Mechanism and Processing Parameters Affecting the Formation of Methyl Methanesulfonate from Methanol and Methanesulfonic Acid: An Illustrative Example for Sulfonate Ester Impurity Formation

Abstract

Sulfonate salts offer useful modification of physicochemical properties of active pharmaceutical ingredients (APIs) containing basic groups, but there are regulatory concerns over the presence of sulfonate esters as potential genotoxic impurities (PGIs). Whilst sulfonate esters could theoretically result from interaction between sulfonic acids and alcohols, literature on their formation is sparse. GC−MS analysis of reactions of methanesulfonic acid (MSA) and isotopically labeled methanol (18O-label) confirm methanol C−O bond cleavage in the formation of the methyl methanesulfonate (MMS), consistent with reversal of well-established mechanisms for solvolysis of sulfonate esters.
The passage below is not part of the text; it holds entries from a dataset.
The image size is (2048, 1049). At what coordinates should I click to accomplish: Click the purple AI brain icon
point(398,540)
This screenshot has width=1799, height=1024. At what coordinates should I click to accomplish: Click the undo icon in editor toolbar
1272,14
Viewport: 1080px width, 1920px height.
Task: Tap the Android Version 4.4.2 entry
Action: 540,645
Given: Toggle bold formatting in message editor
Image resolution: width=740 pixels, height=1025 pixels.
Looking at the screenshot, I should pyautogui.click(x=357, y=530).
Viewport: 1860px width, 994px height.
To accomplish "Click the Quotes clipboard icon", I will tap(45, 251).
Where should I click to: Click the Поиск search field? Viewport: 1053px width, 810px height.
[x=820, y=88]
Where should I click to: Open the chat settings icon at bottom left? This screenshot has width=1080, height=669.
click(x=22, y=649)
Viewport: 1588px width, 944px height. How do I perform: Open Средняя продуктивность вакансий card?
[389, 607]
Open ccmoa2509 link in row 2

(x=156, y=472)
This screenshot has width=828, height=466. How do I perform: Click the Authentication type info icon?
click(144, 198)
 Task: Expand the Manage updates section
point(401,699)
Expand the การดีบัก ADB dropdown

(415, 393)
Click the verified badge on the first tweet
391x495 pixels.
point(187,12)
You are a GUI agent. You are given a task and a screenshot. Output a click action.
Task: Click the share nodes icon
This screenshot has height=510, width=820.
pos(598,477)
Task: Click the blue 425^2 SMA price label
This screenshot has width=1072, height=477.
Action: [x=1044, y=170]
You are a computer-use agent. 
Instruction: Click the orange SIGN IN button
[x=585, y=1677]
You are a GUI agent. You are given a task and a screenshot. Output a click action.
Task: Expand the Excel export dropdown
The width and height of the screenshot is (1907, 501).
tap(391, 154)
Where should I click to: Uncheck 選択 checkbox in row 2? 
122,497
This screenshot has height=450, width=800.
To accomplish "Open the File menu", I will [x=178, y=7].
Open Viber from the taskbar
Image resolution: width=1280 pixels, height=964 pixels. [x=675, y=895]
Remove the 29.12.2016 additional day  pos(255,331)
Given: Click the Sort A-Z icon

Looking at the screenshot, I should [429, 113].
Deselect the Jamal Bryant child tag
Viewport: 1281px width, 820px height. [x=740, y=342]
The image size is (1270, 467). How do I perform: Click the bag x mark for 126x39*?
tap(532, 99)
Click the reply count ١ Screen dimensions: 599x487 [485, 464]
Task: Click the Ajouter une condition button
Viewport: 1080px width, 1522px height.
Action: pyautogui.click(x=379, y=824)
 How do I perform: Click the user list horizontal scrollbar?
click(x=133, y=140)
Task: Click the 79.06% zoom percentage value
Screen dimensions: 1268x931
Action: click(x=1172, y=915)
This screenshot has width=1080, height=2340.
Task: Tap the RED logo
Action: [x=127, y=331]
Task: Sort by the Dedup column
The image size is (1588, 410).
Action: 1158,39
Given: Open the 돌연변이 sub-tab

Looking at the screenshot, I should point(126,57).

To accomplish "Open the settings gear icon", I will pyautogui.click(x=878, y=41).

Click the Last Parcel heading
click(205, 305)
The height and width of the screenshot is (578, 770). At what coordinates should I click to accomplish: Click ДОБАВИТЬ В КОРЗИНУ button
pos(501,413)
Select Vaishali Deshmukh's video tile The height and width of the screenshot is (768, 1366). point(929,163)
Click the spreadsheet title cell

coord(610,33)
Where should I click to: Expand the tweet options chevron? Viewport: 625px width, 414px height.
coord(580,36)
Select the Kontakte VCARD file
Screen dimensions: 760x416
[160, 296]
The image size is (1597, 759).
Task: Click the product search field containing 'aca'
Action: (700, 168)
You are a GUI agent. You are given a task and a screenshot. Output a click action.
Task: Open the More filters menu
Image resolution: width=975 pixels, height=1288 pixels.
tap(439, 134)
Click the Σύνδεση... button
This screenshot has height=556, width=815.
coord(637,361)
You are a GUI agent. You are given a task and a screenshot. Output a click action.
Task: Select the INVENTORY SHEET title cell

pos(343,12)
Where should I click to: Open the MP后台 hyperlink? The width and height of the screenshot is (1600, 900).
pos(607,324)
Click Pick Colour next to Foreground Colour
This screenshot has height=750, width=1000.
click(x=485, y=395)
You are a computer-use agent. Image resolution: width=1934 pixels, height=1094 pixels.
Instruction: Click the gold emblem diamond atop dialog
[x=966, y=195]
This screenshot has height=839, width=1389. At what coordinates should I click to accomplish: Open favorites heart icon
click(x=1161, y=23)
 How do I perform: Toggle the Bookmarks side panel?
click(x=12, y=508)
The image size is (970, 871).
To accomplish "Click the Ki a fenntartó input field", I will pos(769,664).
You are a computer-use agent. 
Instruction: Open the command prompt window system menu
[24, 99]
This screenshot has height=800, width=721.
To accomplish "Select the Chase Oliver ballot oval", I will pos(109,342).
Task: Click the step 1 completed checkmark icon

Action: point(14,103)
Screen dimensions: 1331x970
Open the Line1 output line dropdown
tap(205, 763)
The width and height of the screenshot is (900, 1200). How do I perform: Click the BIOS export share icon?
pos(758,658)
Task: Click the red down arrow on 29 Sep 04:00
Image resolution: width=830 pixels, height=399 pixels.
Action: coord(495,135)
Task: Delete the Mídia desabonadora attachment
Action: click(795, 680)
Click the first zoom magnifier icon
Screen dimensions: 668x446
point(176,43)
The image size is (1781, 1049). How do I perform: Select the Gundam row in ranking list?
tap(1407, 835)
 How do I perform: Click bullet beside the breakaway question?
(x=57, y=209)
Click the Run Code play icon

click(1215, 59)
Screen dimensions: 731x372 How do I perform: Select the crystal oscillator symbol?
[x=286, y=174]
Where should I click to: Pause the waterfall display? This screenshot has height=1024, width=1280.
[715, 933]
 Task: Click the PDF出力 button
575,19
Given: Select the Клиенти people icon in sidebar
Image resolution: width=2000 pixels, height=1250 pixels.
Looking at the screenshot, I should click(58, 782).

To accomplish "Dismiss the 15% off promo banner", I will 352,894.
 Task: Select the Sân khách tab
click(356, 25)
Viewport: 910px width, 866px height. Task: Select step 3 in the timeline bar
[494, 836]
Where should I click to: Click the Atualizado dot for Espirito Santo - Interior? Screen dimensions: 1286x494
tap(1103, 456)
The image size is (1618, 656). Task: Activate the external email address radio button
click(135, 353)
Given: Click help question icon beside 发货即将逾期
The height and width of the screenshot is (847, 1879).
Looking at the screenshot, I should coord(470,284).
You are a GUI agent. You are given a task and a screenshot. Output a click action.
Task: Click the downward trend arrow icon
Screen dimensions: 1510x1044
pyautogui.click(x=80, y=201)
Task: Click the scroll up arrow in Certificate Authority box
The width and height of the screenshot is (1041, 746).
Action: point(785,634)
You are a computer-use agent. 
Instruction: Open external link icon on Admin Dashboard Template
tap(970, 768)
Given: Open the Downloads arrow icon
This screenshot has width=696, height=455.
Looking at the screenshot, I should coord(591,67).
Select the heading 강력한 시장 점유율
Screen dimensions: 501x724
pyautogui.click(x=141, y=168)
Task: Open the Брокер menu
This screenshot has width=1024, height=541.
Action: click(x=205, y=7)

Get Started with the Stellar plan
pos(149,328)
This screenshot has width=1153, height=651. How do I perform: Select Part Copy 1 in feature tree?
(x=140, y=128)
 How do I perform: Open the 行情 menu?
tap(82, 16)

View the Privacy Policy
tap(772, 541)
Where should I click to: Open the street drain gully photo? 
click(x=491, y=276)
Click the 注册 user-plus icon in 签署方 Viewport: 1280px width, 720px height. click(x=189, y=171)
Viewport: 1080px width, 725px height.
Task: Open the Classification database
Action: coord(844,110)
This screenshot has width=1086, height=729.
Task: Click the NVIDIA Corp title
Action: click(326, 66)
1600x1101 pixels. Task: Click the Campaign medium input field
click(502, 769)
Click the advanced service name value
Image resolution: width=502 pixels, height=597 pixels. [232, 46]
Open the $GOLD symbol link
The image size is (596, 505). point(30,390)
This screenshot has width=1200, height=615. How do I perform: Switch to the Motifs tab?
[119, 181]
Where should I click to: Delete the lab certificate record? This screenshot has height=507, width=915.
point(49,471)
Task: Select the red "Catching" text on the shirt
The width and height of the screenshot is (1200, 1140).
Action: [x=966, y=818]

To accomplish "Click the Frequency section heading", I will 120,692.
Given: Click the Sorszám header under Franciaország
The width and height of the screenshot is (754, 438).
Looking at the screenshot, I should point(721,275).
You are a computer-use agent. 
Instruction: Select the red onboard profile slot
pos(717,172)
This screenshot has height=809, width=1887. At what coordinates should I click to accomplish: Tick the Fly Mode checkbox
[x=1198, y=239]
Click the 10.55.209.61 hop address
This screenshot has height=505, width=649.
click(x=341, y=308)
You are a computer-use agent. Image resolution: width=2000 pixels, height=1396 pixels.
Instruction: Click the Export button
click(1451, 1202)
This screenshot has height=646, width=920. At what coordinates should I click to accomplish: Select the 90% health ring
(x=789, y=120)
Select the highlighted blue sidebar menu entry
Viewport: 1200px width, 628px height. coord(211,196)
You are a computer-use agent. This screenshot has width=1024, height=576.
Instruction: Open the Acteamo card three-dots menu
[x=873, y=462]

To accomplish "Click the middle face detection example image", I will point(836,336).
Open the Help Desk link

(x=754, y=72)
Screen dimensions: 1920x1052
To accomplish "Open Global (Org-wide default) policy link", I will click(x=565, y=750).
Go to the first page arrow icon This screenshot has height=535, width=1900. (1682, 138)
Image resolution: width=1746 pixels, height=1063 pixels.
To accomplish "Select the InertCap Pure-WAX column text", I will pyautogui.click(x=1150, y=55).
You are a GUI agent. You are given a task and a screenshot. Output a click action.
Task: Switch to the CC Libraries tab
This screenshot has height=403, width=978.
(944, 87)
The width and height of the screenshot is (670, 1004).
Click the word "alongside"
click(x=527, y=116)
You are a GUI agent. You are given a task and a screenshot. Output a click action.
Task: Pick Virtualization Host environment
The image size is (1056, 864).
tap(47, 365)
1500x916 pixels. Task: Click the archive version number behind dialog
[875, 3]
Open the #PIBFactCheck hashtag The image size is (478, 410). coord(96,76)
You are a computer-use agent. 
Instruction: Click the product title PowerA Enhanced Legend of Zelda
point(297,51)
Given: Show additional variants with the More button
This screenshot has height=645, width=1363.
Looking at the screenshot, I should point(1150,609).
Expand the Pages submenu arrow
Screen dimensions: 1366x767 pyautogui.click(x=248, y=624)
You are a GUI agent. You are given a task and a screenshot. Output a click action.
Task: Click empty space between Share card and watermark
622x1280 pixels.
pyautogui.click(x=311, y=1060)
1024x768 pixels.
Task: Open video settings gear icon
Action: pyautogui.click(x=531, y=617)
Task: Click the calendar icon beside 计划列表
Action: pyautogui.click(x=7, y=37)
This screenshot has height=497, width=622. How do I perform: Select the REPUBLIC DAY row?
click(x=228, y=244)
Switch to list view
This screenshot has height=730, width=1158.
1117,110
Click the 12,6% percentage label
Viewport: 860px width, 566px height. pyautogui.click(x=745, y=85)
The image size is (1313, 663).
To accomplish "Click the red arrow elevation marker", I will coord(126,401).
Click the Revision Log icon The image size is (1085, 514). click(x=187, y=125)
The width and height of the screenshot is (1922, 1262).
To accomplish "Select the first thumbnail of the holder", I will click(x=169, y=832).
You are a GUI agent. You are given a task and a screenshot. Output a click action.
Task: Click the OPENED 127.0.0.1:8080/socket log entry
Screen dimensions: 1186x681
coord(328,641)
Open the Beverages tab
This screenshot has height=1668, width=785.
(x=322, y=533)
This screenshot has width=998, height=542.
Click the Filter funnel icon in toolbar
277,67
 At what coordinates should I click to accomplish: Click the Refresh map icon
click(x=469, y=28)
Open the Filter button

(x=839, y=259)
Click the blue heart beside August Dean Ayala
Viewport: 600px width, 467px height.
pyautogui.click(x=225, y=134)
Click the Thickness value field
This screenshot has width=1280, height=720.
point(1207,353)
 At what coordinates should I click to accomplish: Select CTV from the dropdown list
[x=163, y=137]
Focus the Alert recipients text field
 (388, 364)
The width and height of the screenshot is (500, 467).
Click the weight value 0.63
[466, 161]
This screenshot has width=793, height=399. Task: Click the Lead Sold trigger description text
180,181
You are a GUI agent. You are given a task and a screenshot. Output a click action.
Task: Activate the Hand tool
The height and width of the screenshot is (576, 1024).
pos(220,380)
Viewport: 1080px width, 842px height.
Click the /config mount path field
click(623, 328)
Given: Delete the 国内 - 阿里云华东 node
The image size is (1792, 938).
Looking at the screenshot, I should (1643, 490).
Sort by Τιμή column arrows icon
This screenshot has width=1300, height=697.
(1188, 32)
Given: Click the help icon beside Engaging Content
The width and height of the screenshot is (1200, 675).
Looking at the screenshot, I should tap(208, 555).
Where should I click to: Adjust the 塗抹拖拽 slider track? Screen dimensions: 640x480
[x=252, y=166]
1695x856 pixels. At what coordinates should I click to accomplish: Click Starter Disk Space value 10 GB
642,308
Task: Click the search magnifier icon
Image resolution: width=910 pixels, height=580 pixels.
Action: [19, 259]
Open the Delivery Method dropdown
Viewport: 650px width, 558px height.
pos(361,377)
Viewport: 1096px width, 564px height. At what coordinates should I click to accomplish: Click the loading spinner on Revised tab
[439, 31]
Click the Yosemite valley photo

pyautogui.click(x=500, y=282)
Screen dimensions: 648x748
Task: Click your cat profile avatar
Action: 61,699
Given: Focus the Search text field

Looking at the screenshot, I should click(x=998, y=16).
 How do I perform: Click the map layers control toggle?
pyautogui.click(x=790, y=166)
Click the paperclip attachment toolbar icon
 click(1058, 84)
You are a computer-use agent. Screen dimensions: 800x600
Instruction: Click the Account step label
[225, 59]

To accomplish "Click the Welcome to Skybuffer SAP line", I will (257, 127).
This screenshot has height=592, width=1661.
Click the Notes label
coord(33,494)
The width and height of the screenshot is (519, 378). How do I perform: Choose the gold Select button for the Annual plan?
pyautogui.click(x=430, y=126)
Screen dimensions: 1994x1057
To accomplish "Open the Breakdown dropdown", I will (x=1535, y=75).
Studies of reaction profiles quantify methyl methanesulfonate formation under a range of conditions relevant to API processing. Maximum conversion to MMS in reaction mixtures was 0.35%, determined by analytical methods developed specifically for reaction mixture analysis. Sulfonate ester formation is dramatically reduced at lower temperatures, in the presence of small amounts of water, or when acid is partially neutralized by substoichiometric amounts of the weak base, 2,6-lutidine, used to mimic conversion of a basic API to a salt in pharmaceutical manufacture. In the presence of a slight excess of base, ester formation was not detected. These findings, particularly those involving an excess of base, are compelling and provide a scientific understanding to allow for the design of processing conditions to minimize and control sulfonate ester formation.